> [Assignment]: Write out, exactly and only, the lines that run from the top of the records to the line with "Task: Click the Australia flag icon". Include both ends; exclude pictures.

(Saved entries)
★ ★ ★ ★ ★ ★ ★

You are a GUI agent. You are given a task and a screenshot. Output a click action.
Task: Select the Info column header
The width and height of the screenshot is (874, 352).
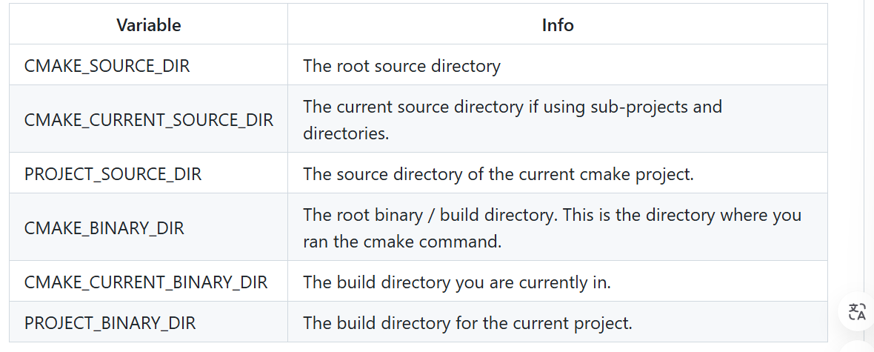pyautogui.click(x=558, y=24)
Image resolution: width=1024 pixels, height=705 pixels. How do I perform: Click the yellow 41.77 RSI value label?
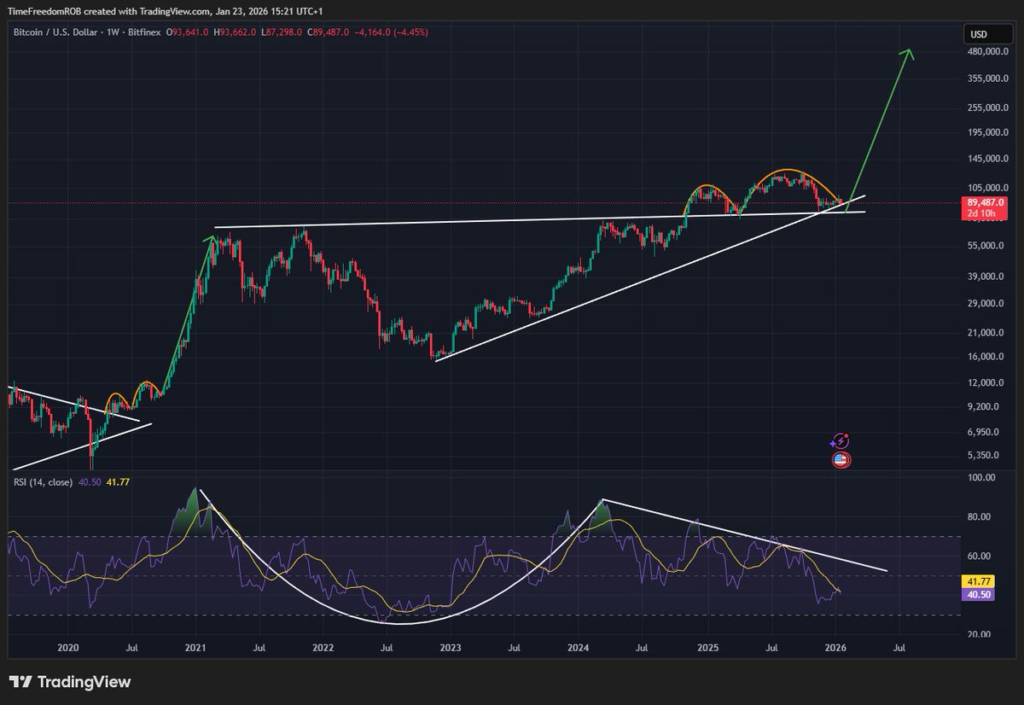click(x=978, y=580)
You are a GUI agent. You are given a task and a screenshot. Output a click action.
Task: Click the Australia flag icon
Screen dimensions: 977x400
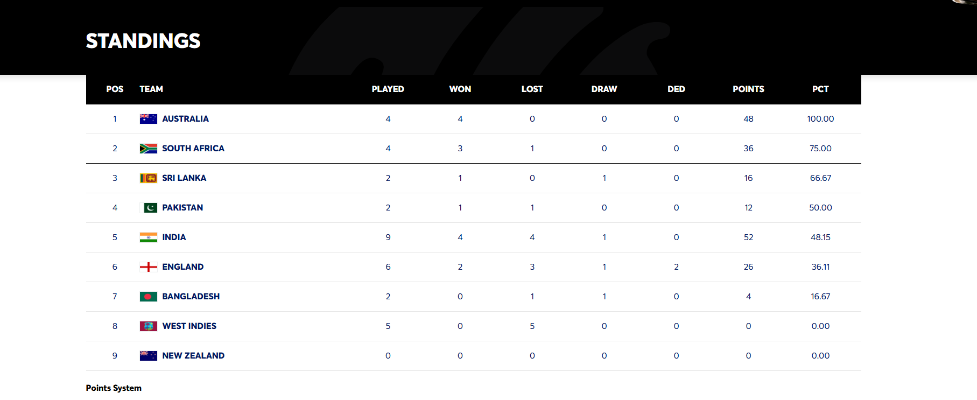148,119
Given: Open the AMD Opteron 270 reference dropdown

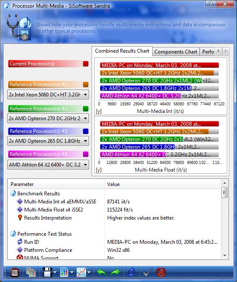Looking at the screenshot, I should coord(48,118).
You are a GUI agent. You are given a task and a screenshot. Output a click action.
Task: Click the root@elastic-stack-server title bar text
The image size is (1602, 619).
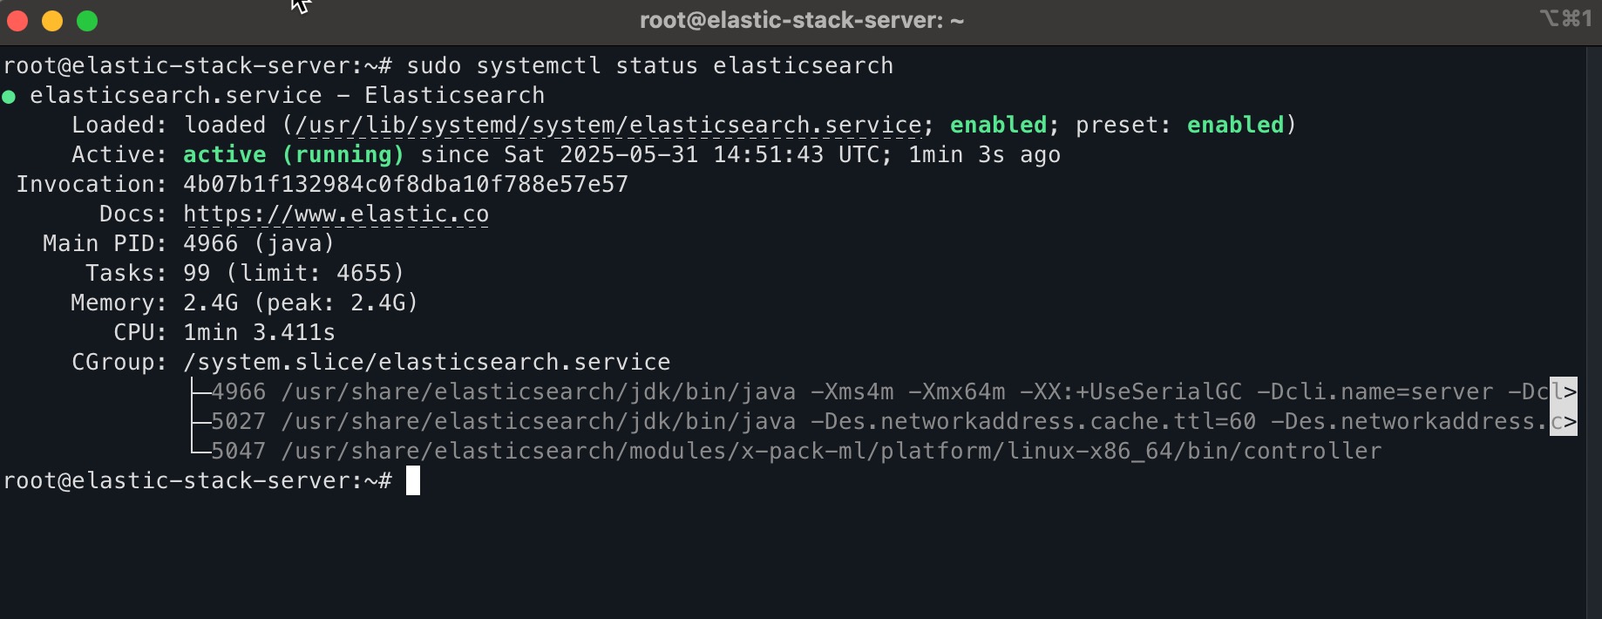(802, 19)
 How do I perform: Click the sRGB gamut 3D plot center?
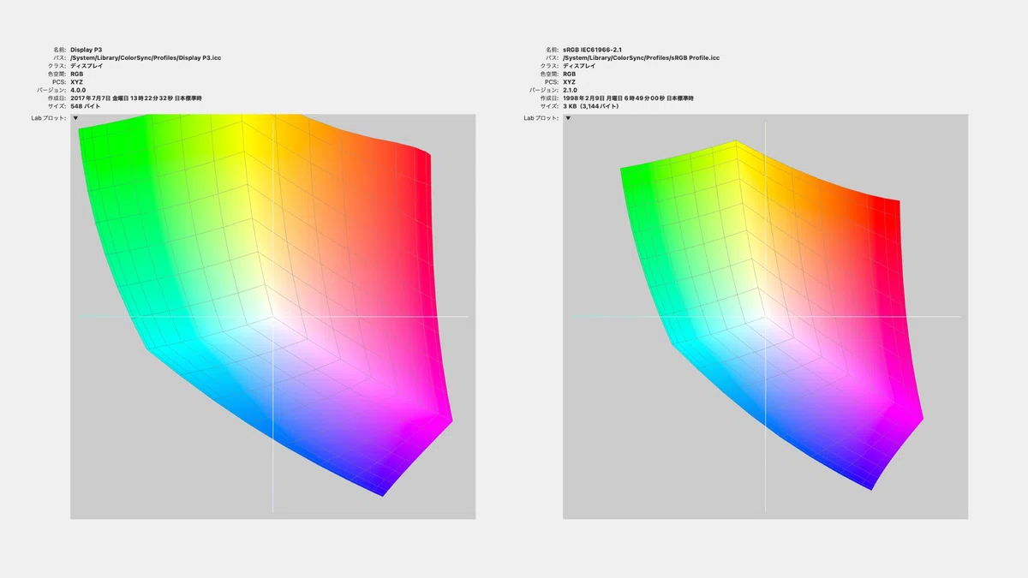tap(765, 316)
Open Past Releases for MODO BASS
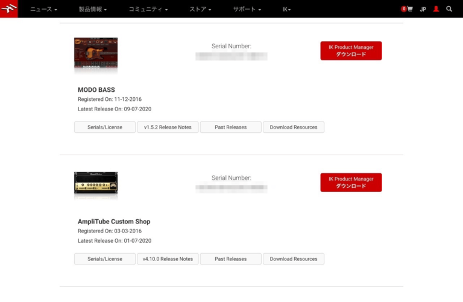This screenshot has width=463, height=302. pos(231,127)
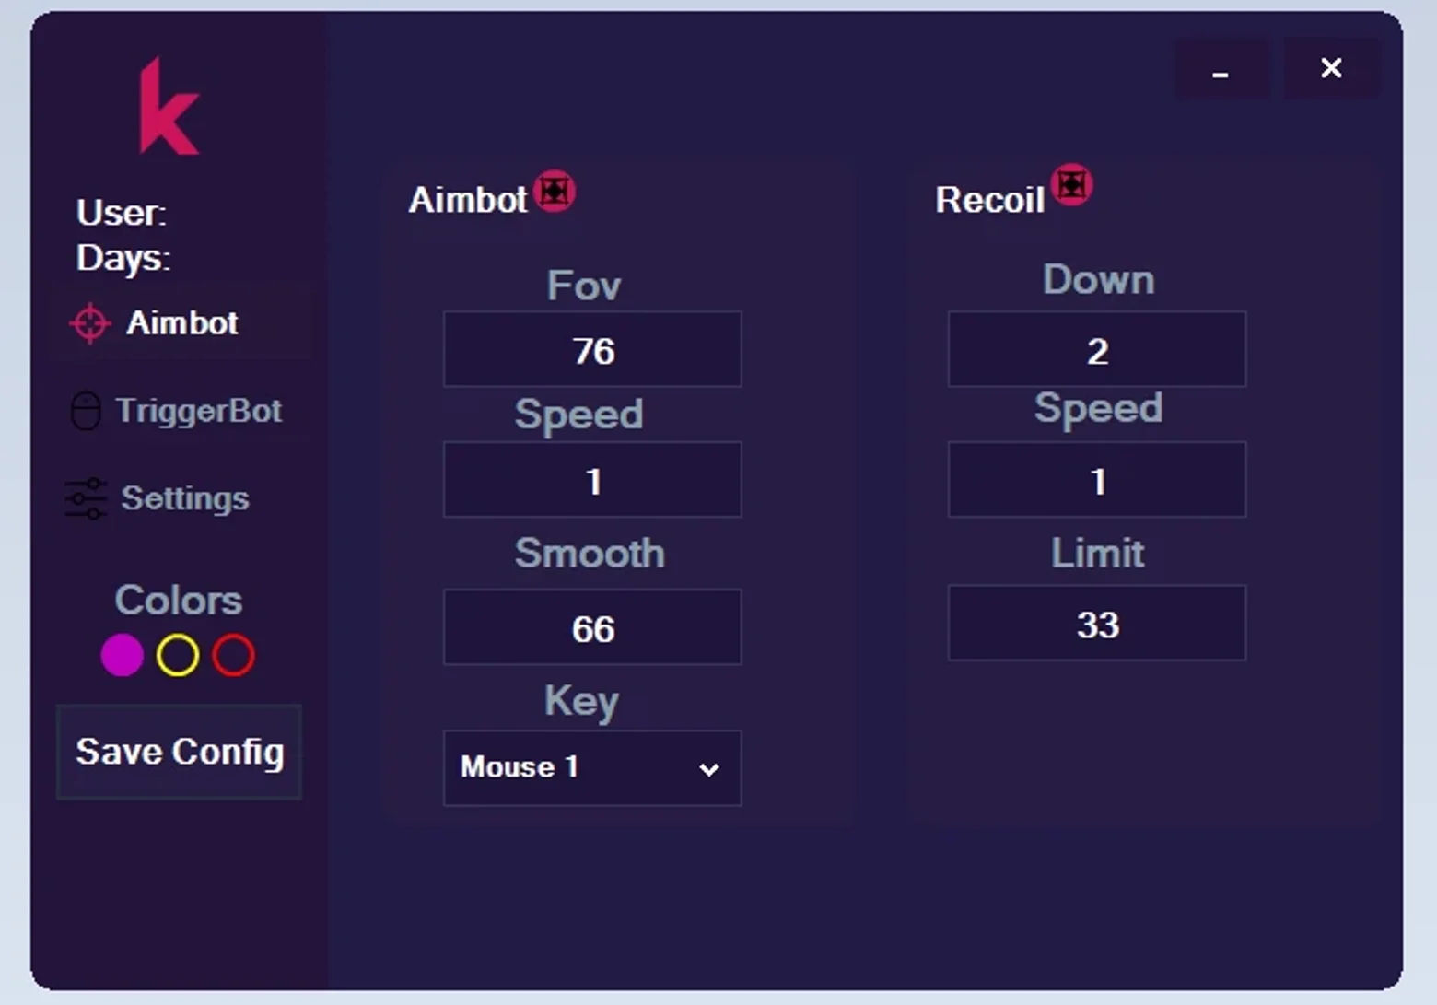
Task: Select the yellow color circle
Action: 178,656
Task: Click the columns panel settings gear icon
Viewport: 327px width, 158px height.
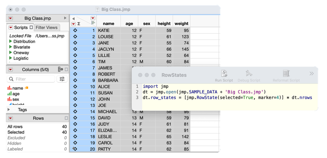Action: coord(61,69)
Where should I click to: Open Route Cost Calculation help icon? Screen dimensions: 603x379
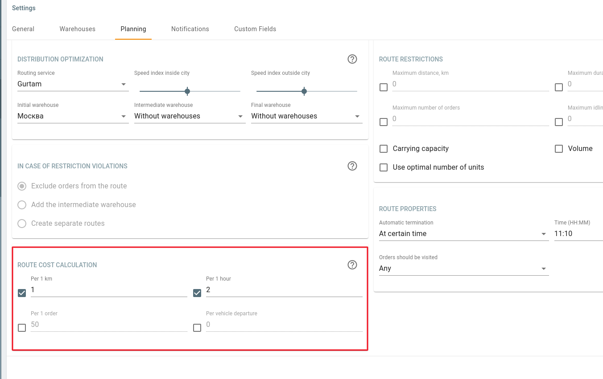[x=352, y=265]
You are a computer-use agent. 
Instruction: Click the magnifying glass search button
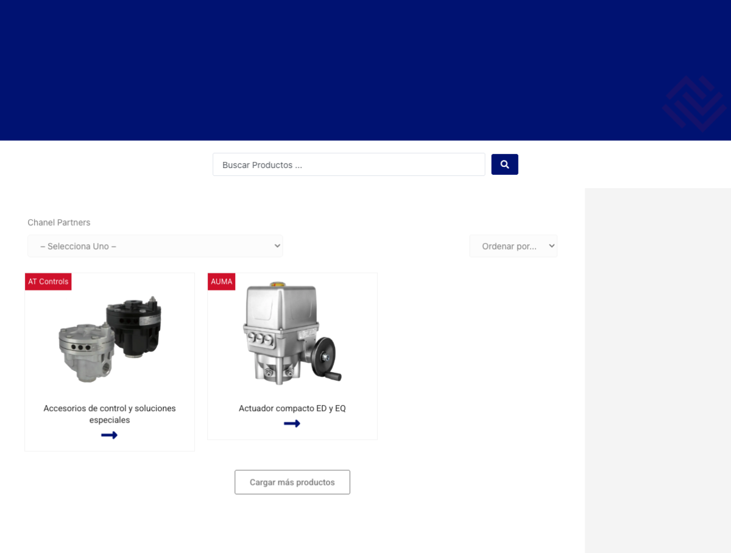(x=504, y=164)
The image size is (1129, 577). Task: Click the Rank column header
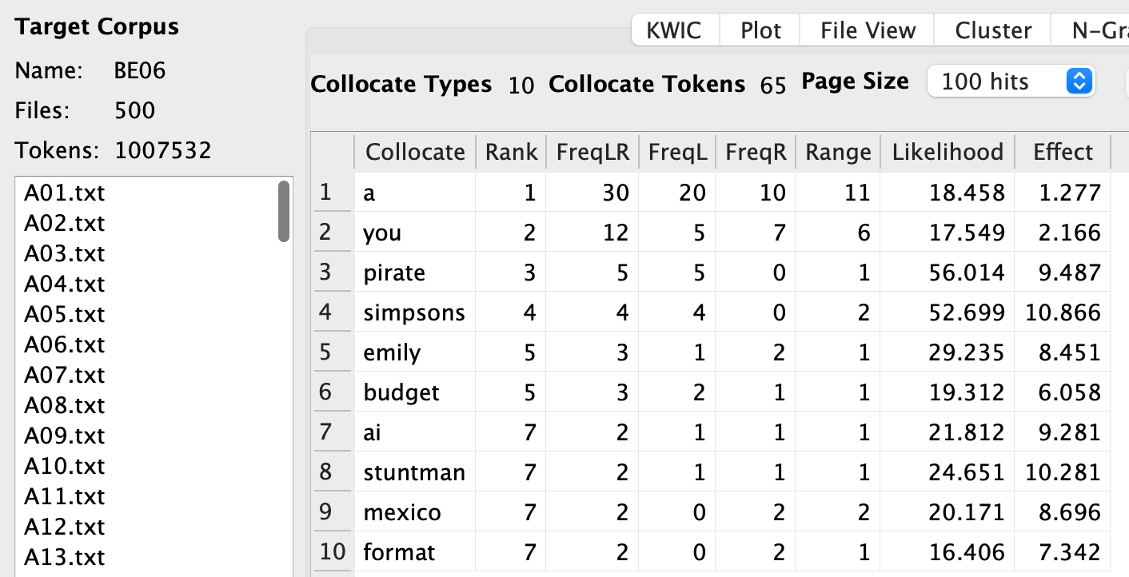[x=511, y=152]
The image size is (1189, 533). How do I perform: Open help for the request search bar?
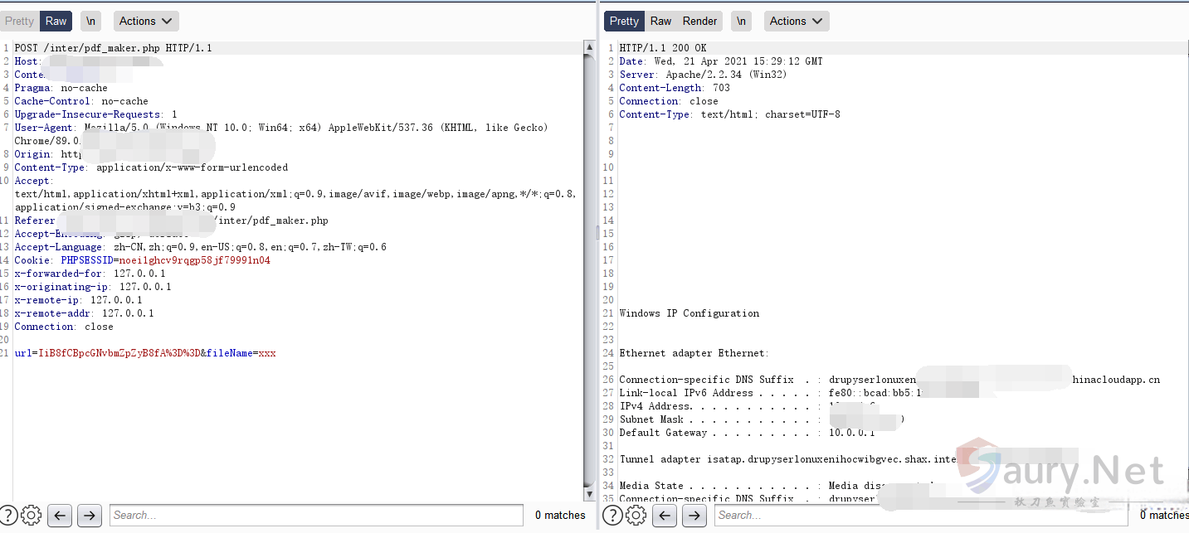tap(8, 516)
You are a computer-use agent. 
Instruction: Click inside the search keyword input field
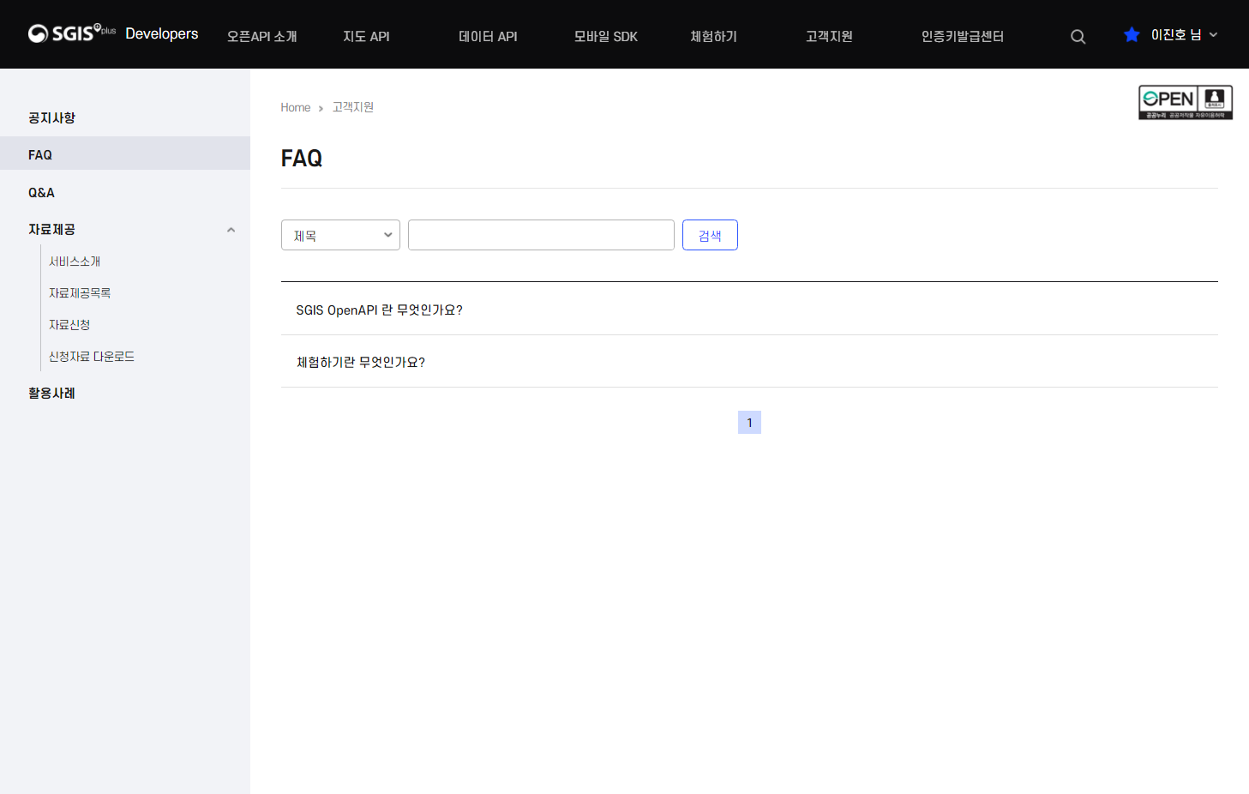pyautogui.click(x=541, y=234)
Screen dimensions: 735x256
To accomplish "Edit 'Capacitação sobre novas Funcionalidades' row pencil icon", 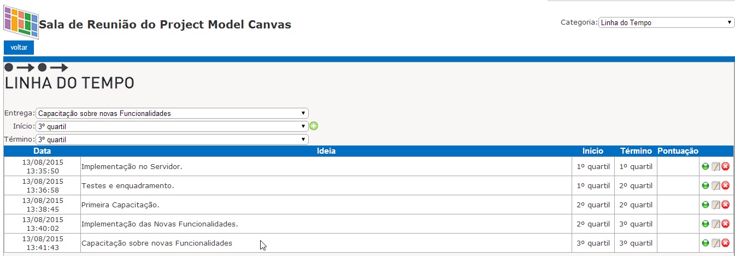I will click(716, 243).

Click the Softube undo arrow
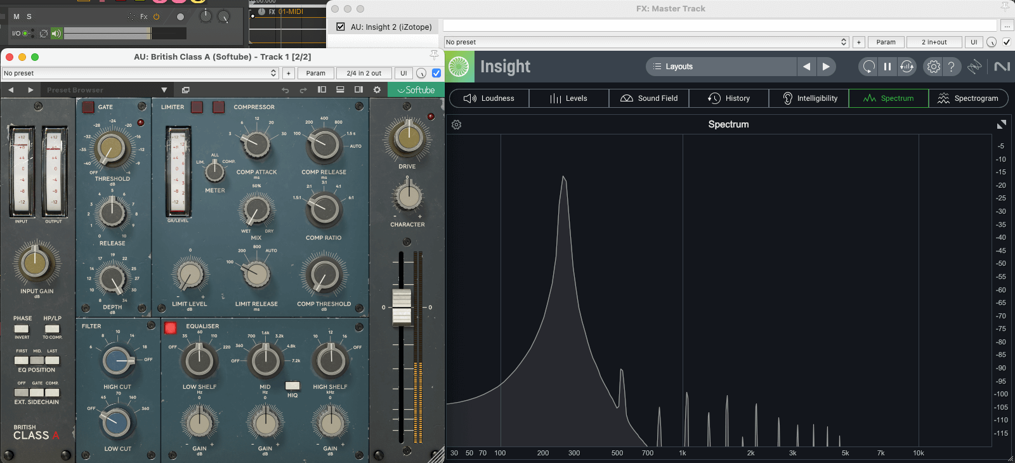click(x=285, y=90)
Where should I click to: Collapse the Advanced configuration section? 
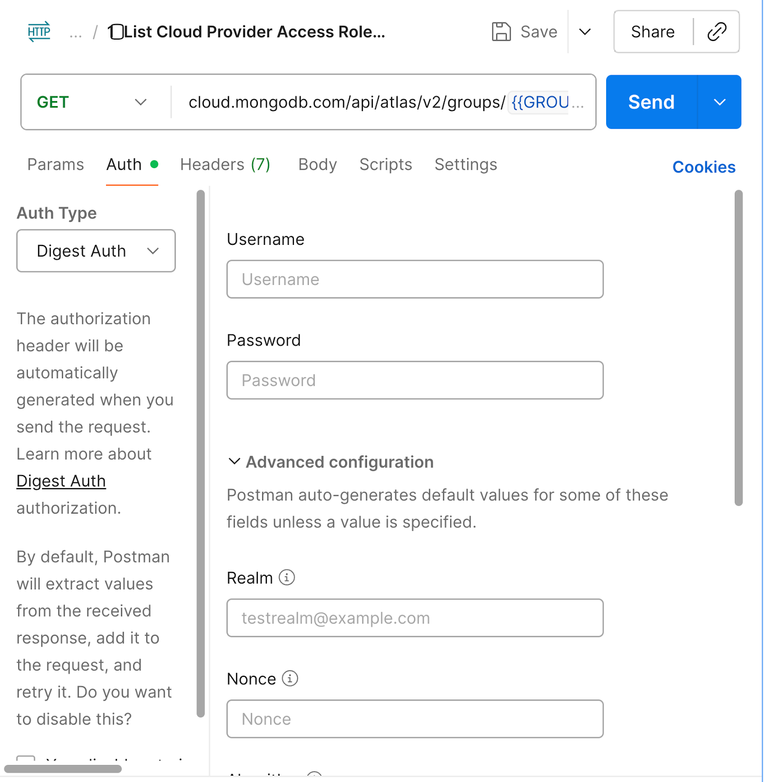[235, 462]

★ ★ ★ ★ ★ ★ ★

> [Response area]:
You are a GUI agent. You are given a task and a screenshot. Output a click action.
Task: Select the Info column header
The width and height of the screenshot is (874, 352).
pyautogui.click(x=558, y=24)
Image resolution: width=1024 pixels, height=705 pixels. How do I perform: Click the yellow 41.77 RSI value label?
click(x=978, y=580)
You are a GUI agent. You are given a task and a screenshot. Output a click action.
Task: Click the Australia flag icon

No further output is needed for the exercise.